▶ Short problem: Reproduce every one of the entries below word for word, without any alteration.

Stored dataset items:

## Begin

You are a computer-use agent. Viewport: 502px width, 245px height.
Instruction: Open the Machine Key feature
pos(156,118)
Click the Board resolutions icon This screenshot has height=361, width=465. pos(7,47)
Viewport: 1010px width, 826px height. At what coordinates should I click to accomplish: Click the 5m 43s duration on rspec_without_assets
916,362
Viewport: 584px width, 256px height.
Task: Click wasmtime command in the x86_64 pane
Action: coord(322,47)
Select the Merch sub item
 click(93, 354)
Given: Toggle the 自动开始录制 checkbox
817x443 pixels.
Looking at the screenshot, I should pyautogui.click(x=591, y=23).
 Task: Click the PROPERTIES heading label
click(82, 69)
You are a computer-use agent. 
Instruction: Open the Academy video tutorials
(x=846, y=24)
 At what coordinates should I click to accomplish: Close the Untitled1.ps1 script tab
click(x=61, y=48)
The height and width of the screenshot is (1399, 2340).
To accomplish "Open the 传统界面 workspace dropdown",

## End

▶ Response to this task:
You are a computer-use agent. Viewport: 502px width, 245px height.
Instruction: Open the Machine Key feature
pos(156,118)
Click the Board resolutions icon This screenshot has height=361, width=465. pos(7,47)
Viewport: 1010px width, 826px height. At what coordinates should I click to accomplish: Click the 5m 43s duration on rspec_without_assets
916,362
Viewport: 584px width, 256px height.
Task: Click wasmtime command in the x86_64 pane
Action: coord(322,47)
Select the Merch sub item
 click(93, 354)
Given: Toggle the 自动开始录制 checkbox
817x443 pixels.
Looking at the screenshot, I should pyautogui.click(x=591, y=23).
 Task: Click the PROPERTIES heading label
click(82, 69)
You are a computer-use agent. 
Instruction: Open the Academy video tutorials
(x=846, y=24)
 At what coordinates should I click to accomplish: Close the Untitled1.ps1 script tab
click(x=61, y=48)
The height and width of the screenshot is (1399, 2340).
To accomplish "Open the 传统界面 workspace dropdown",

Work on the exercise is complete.